Area Integral in Plane Polar Coordinates Calculator

This calculator computes the area of a region in the plane using polar coordinates. The area is calculated by integrating the radius function over the specified angle range.

Introduction

When working with polar coordinates, calculating the area of a region often involves integrating the radius function with respect to the angle. This method is particularly useful for regions bounded by curves in polar coordinates.

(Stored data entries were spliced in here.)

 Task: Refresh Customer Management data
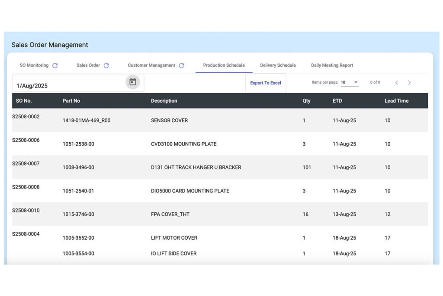pos(182,65)
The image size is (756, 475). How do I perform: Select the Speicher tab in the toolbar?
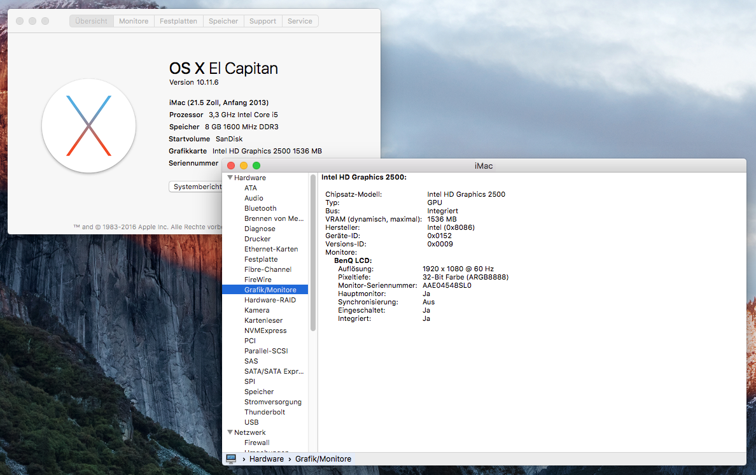coord(223,21)
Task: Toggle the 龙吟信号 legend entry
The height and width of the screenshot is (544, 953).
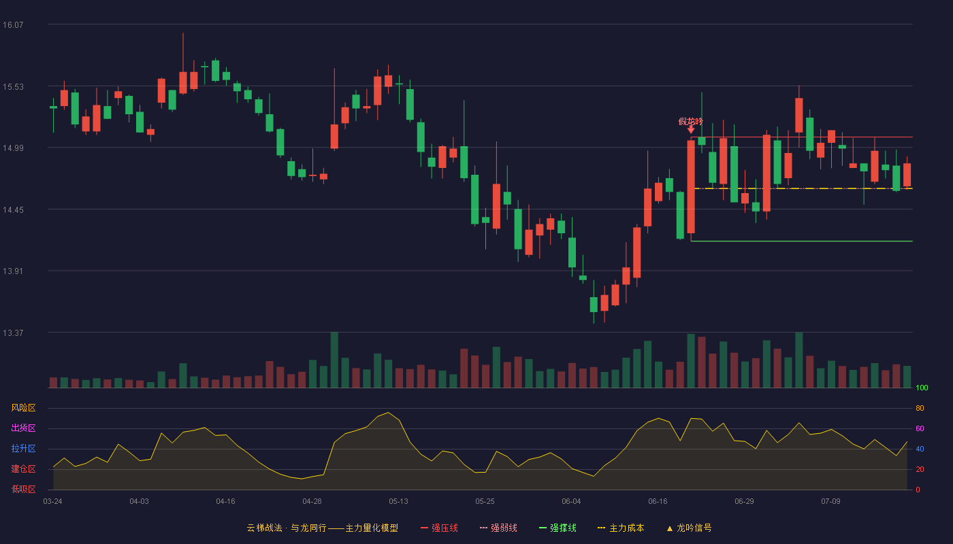Action: click(x=689, y=528)
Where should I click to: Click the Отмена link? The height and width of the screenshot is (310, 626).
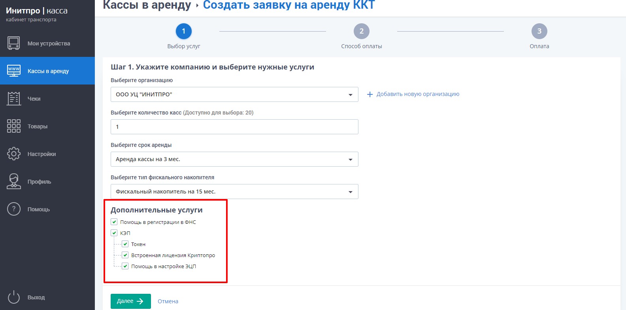pos(168,301)
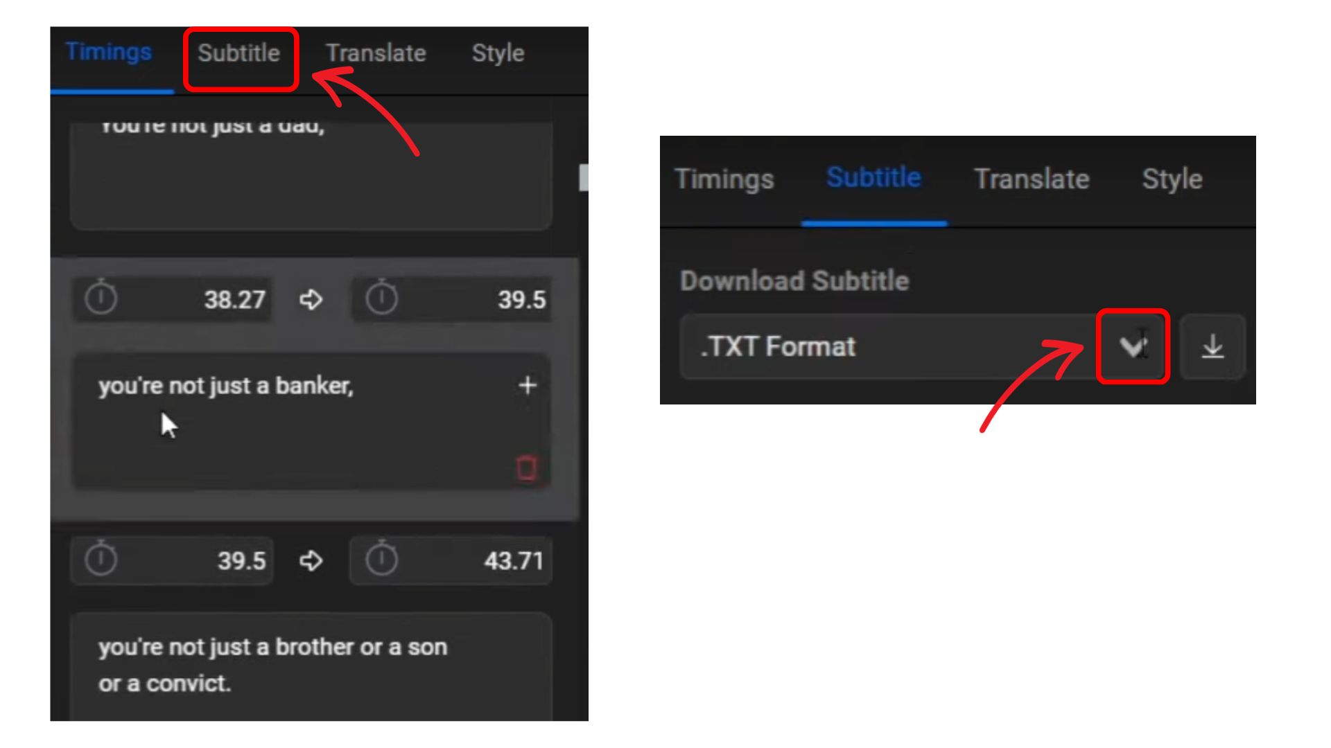Expand the .TXT Format dropdown chevron

coord(1133,346)
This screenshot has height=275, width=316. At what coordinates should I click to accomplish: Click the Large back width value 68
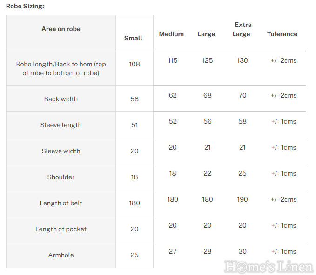pos(208,95)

The area of a region in polar coordinates is given by the integral of the radius function multiplied by the differential of the angle. The formula accounts for the fact that the radius changes as the angle changes.

Formula

The area \( A \) of a region in polar coordinates is calculated using the following integral:

\( A = \frac{1}{2} \int_{\alpha}^{\beta} [r(\theta)]^2 \, d\theta \)

Where:

\( r(\theta) \) is the radius as a function of the angle \( \theta \)
\( \alpha \) is the starting angle
\( \beta \) is the ending angle

This formula accounts for the fact that the radius changes as the angle changes, and the area is the integral of the square of the radius function multiplied by the differential of the angle.

Calculation

The calculation involves integrating the square of the radius function over the specified angle range. The result is the area of the region in polar coordinates.

For example, if the radius function is \( r(\theta) = 2 + \cos(\theta) \), and the angle range is from \( 0 \) to \( \pi \), the area can be calculated using the integral:

\( A = \frac{1}{2} \int_{0}^{\pi} (2 + \cos(\theta))^2 \, d\theta \)

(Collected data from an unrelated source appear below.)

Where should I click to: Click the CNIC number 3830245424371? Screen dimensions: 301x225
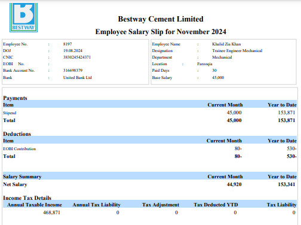77,57
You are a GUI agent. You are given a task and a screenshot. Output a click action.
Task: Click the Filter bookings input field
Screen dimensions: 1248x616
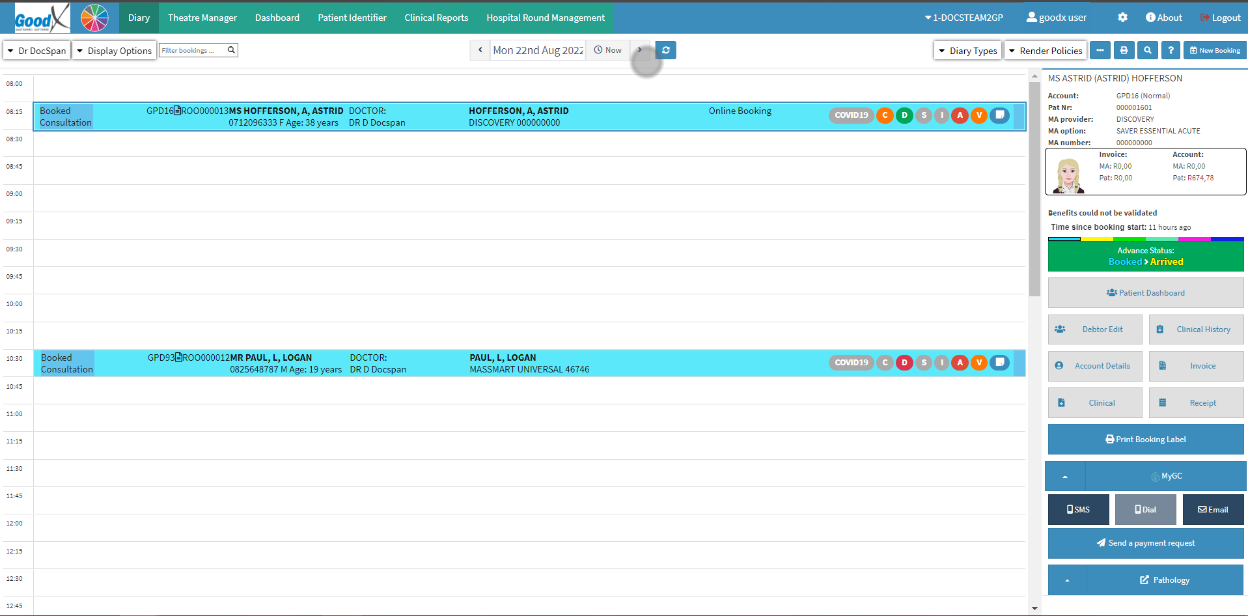pyautogui.click(x=193, y=50)

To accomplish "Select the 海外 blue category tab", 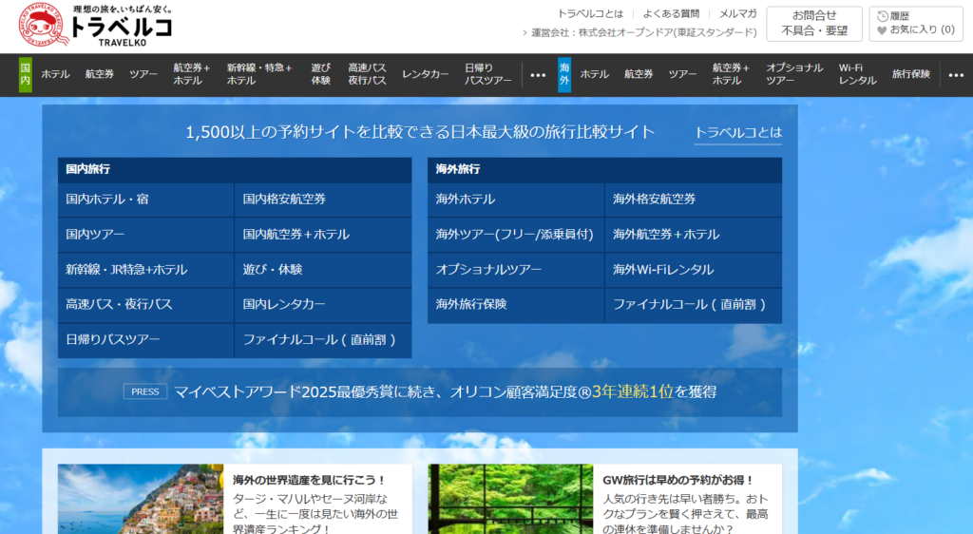I will [x=564, y=74].
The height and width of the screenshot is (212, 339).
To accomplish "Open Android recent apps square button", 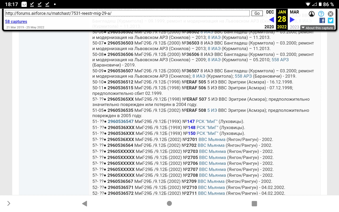I will click(x=254, y=204).
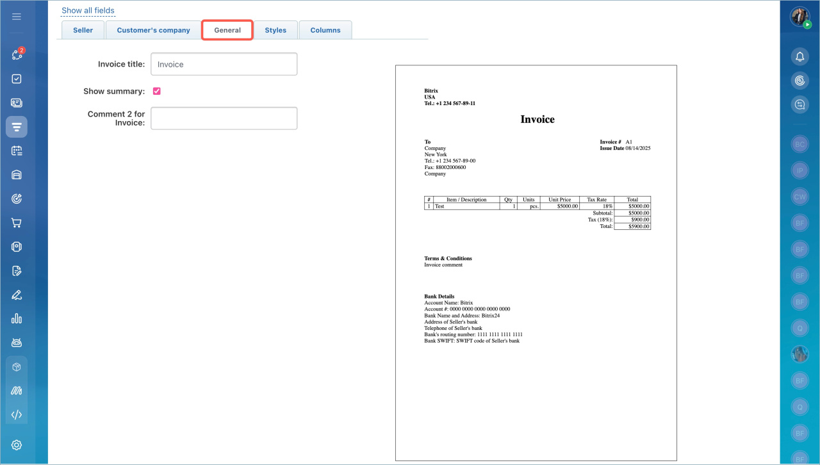The height and width of the screenshot is (465, 820).
Task: Open the user profile avatar at top right
Action: point(800,17)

The integral is evaluated numerically or analytically to find the area.

Example

Consider a region in polar coordinates defined by the radius function \( r(\theta) = 1 + \cos(\theta) \) and the angle range from \( 0 \) to \( \pi \). The area of this region can be calculated using the integral:

\( A = \frac{1}{2} \int_{0}^{\pi} (1 + \cos(\theta))^2 \, d\theta \)

The integral evaluates to approximately 3.1416 square units, which is the area of the region in polar coordinates.

FAQ

What is the formula for area in polar coordinates?: The area \( A \) is given by \( \frac{1}{2} \int_{\alpha}^{\beta} [r(\theta)]^2 \, d\theta \), where \( r(\theta) \) is the radius function and \( \alpha \) to \( \beta \) is the angle range.
How do I calculate the area of a region in polar coordinates?: You need to integrate the square of the radius function over the specified angle range. The calculator automates this process for you.
What is the difference between Cartesian and polar coordinates?: Cartesian coordinates use \( (x, y) \) points, while polar coordinates use \( (r, \theta) \), where \( r \) is the radius and \( \theta \) is the angle. Polar coordinates are useful for circular and spiral regions.
Can I use this calculator for any radius function?: Yes, the calculator accepts any valid radius function expressed in terms of \( \theta \). It will compute the area for the specified angle range.